In fact, when I did my first-ever foreclosure 20 years ago, I was so nervous about not having a court involved in such a complex and significant process that I filed a judicial foreclosure action. That way, at the end, I’d have a Judge’s blessing that “This was done correctly.”
What happens to a sale if the foreclosure attorney doesn’t do the paperwork correctly? Is it a valid sale? Can it be challenged?
Yesterday, the Tennessee Court of Appeals reminded us all that even a defective sale can convey good title, at Brady L. Daniels Et Al. v. Vince Trotter, E2020-01452-COA-R3-CV (Tenn. Ct. App. July 20, 2022).
In the case, it was alleged that the creditor did not provide proper notice of the sale, per Tenn. Code Ann. § 35-5-101(e). In the opinion, the Court discussed what, if any, impact of a failure to get the paperwork correct would have on the sale and cited two statutes.
The first, Tenn. Code Ann. § 35-5-106, provides that “[s]hould the officer, or other person making the sale, proceed to sell without pursuing the provisions of this chapter, the sale shall not, on that account, be either void or voidable.”

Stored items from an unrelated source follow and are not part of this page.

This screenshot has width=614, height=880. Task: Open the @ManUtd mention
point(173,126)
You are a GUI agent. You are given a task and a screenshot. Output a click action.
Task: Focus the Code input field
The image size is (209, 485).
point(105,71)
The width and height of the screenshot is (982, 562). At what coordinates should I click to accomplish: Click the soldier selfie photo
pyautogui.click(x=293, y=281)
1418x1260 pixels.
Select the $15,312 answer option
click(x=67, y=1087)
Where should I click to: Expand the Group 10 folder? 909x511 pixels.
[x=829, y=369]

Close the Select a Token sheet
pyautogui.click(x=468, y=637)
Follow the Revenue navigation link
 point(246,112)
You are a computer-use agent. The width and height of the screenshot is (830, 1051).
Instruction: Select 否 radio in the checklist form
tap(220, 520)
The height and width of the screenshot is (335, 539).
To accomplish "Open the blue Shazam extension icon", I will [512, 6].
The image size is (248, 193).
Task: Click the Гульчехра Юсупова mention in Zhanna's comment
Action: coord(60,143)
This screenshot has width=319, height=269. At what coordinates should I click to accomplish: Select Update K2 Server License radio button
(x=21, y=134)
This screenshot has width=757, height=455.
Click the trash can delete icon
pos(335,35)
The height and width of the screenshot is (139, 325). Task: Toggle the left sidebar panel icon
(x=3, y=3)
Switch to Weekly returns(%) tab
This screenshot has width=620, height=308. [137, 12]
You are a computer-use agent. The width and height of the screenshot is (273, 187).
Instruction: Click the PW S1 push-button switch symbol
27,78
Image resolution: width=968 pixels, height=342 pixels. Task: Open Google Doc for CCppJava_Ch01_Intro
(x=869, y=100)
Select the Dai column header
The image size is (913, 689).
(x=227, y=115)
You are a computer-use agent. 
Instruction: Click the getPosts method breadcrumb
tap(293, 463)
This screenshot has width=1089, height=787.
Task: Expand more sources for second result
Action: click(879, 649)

The second, Tenn. Code Ann. § 35-5-107, provides that the officer or other individual making the sale who fails to comply with the requirements in this chapter of conducting a private foreclosure sale is guilty of a class C misdemeanor and is liable for all damages incurred by the party injured due to his or her noncompliance.
These two statutes, the Court noted, are “intended to eliminate the uncertainty with land titles resulting from foreclosure sales.” Citing the Tennessee Supreme Court, the Court later wrote that a defect in a foreclosure process would not result in the sale being set aside but, instead, the damaged party would simply be entitled to compensatory damages.
I tell non-lawyers all the time that, when in doubt, you can expect “the law” to favor the fair and equitable outcome. This is an exception.
Here, a creditor can totally screw up the foreclosure process–can fail to send the owner notice, fail to publish the sale notice, can fail to show up at the sale (maybe?)–but can nevertheless convey clear title to the owner’s property. And the owner can’t challenge the conveyance. All because Tennessee law values the sanctity of “land titles.”
I’m not suggesting that the Court of Appeals got it wrong; in fact, they are following the law exactly. Instead, this is one of those places where the law isn’t fair and, maybe, needs to be changed.